• _TASK OBJECTIVE_: Transcribe exactly everything in the data below from the line containing "This screenshot has width=1170, height=1014." down to the line containing "The height and width of the screenshot is (856, 1397).", both lines included and nothing further.

• _STORED DATA_:
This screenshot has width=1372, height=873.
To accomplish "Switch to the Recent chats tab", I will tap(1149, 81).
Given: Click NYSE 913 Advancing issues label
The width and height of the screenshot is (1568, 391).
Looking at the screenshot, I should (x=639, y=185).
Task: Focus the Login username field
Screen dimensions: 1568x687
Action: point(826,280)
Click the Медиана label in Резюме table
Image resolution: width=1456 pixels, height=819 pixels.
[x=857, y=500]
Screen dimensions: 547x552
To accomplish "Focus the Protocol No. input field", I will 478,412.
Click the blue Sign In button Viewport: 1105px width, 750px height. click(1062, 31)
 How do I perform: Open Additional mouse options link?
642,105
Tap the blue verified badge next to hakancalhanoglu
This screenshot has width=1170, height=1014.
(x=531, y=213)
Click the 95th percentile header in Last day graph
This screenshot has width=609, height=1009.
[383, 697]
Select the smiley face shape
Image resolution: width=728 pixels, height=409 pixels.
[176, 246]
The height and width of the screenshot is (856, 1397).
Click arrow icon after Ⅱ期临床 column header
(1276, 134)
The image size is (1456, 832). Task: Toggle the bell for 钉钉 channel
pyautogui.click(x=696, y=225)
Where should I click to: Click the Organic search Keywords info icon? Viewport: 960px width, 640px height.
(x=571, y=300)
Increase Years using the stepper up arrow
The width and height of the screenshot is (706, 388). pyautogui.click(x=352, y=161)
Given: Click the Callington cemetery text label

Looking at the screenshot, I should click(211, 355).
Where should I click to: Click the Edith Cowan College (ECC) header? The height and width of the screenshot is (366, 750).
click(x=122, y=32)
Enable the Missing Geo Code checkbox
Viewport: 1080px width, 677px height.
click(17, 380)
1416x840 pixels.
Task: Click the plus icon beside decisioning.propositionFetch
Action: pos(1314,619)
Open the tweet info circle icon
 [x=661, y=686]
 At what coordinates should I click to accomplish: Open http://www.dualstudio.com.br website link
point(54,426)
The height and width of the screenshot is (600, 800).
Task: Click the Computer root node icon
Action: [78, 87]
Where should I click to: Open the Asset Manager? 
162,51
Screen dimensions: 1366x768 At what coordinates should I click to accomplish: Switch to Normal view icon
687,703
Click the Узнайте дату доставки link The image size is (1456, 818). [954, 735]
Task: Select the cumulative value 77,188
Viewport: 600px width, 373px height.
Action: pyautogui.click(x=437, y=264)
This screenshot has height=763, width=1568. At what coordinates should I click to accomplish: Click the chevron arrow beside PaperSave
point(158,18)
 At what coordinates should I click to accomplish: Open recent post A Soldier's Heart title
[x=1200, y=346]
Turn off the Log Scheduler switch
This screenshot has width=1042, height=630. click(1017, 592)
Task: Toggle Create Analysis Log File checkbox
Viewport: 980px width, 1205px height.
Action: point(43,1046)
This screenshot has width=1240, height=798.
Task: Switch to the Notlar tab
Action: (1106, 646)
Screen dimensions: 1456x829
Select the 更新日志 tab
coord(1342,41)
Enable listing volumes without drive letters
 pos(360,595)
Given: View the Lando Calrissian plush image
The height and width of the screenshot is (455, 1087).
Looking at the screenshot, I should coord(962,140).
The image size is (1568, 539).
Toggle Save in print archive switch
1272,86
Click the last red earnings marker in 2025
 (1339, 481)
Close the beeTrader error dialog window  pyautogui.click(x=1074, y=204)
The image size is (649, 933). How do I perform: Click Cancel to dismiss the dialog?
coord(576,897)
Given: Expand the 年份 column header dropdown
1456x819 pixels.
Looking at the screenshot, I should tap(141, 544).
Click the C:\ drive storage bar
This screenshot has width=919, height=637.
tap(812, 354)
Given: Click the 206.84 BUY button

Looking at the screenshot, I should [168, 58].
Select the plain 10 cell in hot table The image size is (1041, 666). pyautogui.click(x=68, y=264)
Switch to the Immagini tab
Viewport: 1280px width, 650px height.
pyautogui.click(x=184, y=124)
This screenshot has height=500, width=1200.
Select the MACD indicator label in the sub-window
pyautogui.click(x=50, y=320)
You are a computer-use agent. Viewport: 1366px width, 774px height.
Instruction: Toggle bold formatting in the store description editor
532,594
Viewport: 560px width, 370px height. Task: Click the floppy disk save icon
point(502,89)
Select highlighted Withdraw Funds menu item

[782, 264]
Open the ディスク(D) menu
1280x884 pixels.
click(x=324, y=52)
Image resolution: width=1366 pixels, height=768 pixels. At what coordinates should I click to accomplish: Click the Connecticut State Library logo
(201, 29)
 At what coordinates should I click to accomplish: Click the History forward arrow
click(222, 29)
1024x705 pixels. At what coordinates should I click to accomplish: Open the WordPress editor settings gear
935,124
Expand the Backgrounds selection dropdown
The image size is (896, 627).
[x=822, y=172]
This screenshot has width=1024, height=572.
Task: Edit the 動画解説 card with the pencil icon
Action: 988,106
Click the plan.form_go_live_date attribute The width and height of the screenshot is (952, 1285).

• _ANSWER FOR THE TASK_:
This screenshot has width=1170, height=1014.
(x=531, y=213)
Click the 95th percentile header in Last day graph
This screenshot has width=609, height=1009.
[383, 697]
Select the smiley face shape
Image resolution: width=728 pixels, height=409 pixels.
[176, 246]
The height and width of the screenshot is (856, 1397).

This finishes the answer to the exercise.